USING THE INFORMATION:
• a. According to the Dutch Bros passage, what produced the company's 97% continuity rate among franchises? Answer in one to three sentences.
• b. Reproduce everything in the Dutch Bros passage from "Dutch Bros is" down to "State Highway 121.".

EXCERPTED PASSAGE:
In January 2017, Dutch Bros purchased a vacant shopping center in downtown Grants Pass, where their original push cart was located. The company converted 20,000 square feet of the shopping center's interior into futsal courts for local youth soccer teams and workout space for its employees. In March of that same year, the company bought the Washington Federal bank building across the street from the shopping center, to move its headquarters and 150 employees into the bank building the following fall.

=== Capital increase and IPO ===

In October 2018, Dutch Bros received an undisclosed amount from private equity firm TSG Consumer Partners for a minority stake in the company and announced plans to expand to 800 stores over the next five years.

Dutch Bros reported revenues of $238 million in 2019, $327.4 million in 2020, and $228 million over the first six months of 2021, heading into the company formally filing for its initial public offering (IPO) in August 2021. The company stated in its filing that it hoped to raise $100 million, which it would use toward paying down $192 million in long-term debt. Dutch Bros held its IPO and began trading on the New York Stock Exchange with the ticker symbol "BROS" on September 15, 2021. The IPO raised $484 million, selling about 21 million shares for $23 each. Travis Boersma retained about 74% of shareholder voting power after the listing, due to his ownership of class B stock before he sold his stake in November 2025.

== Business model ==

Dutch Bros operates as a chain. The vast majority of its stores have no indoor seating and are walk-up or drive-thru stands. Each store sells hot and cold drinks, including non-coffee options (including tea, milkshakes, and sparkling sodas) and a selection of baked goods.

The company started franchising in 1999. In 2008, Dutch Bros transitioned to an internal franchising model that required potential franchisees to have worked for the company for a minimum of three years. This resulted in a 97% continuity rate among franchises; between 2010 and 2015, only 3% of all Dutch Bros franchise locations closed. In 2017, Dutch Bros stopped franchising and started opening only company-owned stores. As of June 2021, franchisees were running 264 Dutch Bros stores and another 207 were fully company-owned. The company has a history of buying out franchisees that failed to meet the company's customer-service standards.

== Operations ==

Dutch Bros is headquartered in Tempe, Arizona. It had been based in Grants Pass, Oregon, since its 1992 founding, but began moving some corporate offices to Arizona in early 2024 and in June 2025 announced that it was relocating its headquarters there. The company is majority-owned by Travis Boersma, who holds the title of executive chairman, and Christine Barone is its president and CEO. In September 2021, Dutch Bros became a publicly traded company, selling 21 million shares for a total of $484 million. As of December 2023, the company employed approximately 24,000 people, and as of August 2024, it had 912 stores. In 2024, Dutch Bros opened a distribution and roasting center in Melissa, Texas. The center is a 65,000-square-foot plant located at the intersection of U.S. 75 and State Highway 121.

In January 2026, it was announced that Dutch Bros had agreed to acquire Clutch Coffee Bar, a regional drive-through coffee chain with 20 locations across North and South Carolina. The financial terms were not disclosed, and Dutch Bros stated that the acquired locations would be closed, renovated, and reopened under its own brand. On August 5, 2026, the company announced it would be acquiring 65 locations from the chain Salad and Go (which permanently closed all its locations the same day) across Arizona, Nevada, Oklahoma and Texas.

== Charity ==

Through its fundraiser "Drink One for Dane", Dutch Bros Coffee donates to the Muscular Dystrophy Association. Its other annual charitable initiatives include Dutch Luv, which benefits local food banks, and Buck for Kids, which supports local youth organizations, including chapters of the Boys & Girls Clubs of America.

SOURCE DATA:
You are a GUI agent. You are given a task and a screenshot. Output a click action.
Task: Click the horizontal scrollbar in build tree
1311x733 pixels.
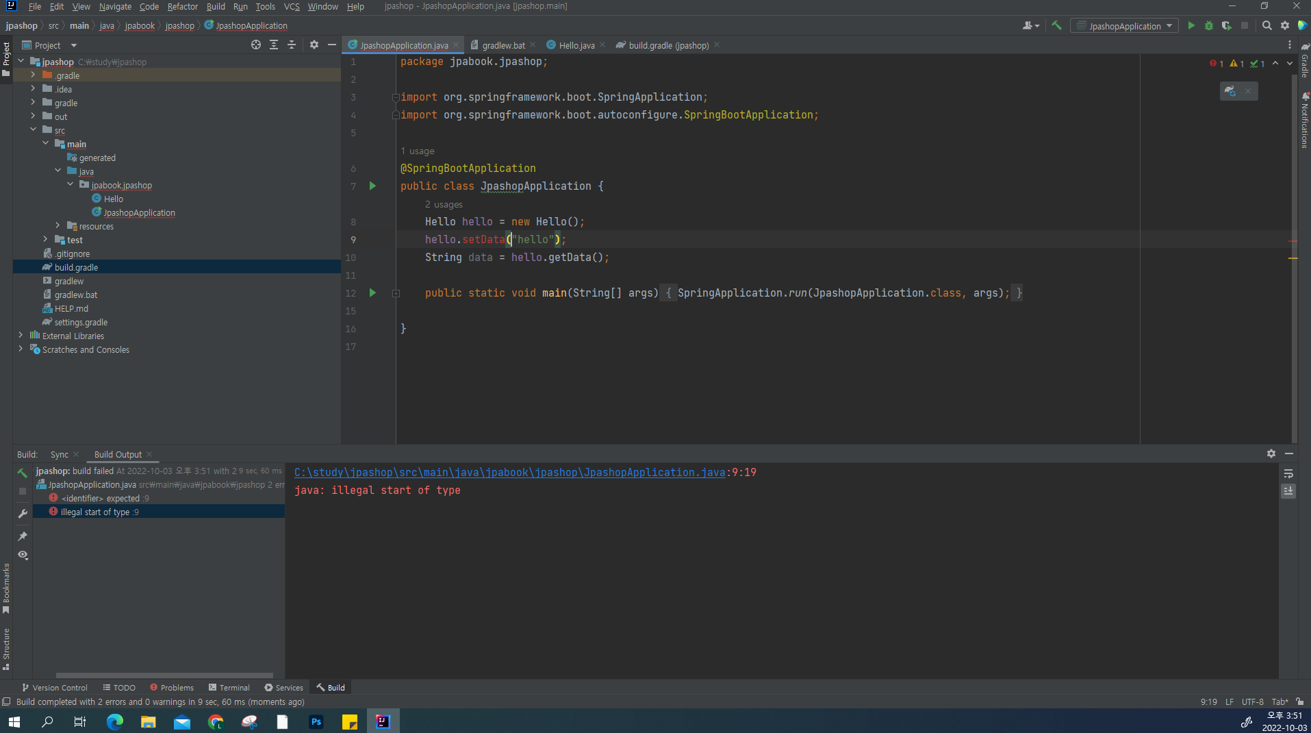pyautogui.click(x=164, y=675)
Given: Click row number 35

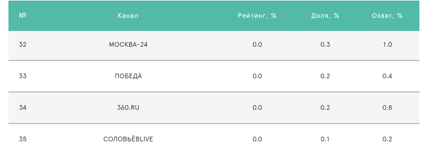Looking at the screenshot, I should click(x=23, y=139).
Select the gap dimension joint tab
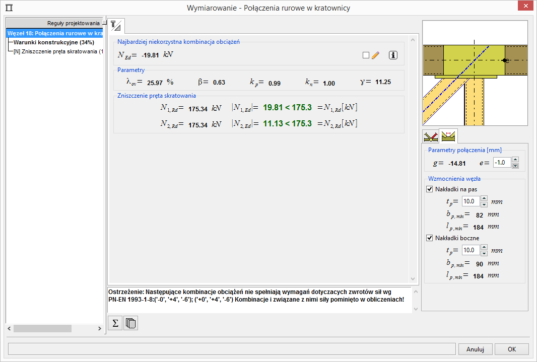This screenshot has width=537, height=362. (448, 136)
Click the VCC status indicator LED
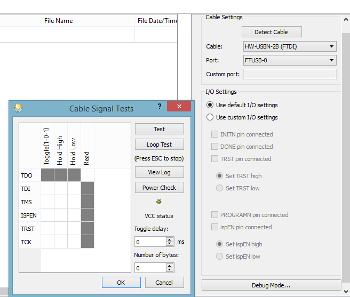The width and height of the screenshot is (350, 297). 159,202
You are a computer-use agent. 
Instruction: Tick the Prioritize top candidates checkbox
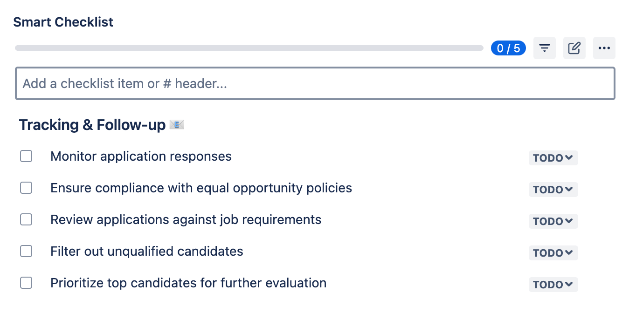click(x=26, y=283)
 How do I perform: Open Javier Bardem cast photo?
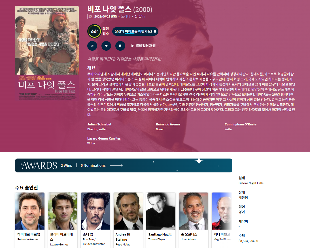pos(30,211)
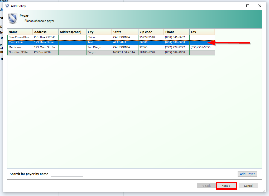Click the Fax column header

202,32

RESULTS FOR THE EXERCISE:
• a. The 97% continuity rate resulted from the internal franchising model Dutch Bros adopted in 2008, which required potential franchisees to have worked for the company for at least three years. Between 2010 and 2015, only 3% of all Dutch Bros franchise locations closed.

• b.
Dutch Bros is headquartered in Tempe, Arizona. It had been based in Grants Pass, Oregon, since its 1992 founding, but began moving some corporate offices to Arizona in early 2024 and in June 2025 announced that it was relocating its headquarters there. The company is majority-owned by Travis Boersma, who holds the title of executive chairman, and Christine Barone is its president and CEO. In September 2021, Dutch Bros became a publicly traded company, selling 21 million shares for a total of $484 million. As of December 2023, the company employed approximately 24,000 people, and as of August 2024, it had 912 stores. In 2024, Dutch Bros opened a distribution and roasting center in Melissa, Texas. The center is a 65,000-square-foot plant located at the intersection of U.S. 75 and State Highway 121.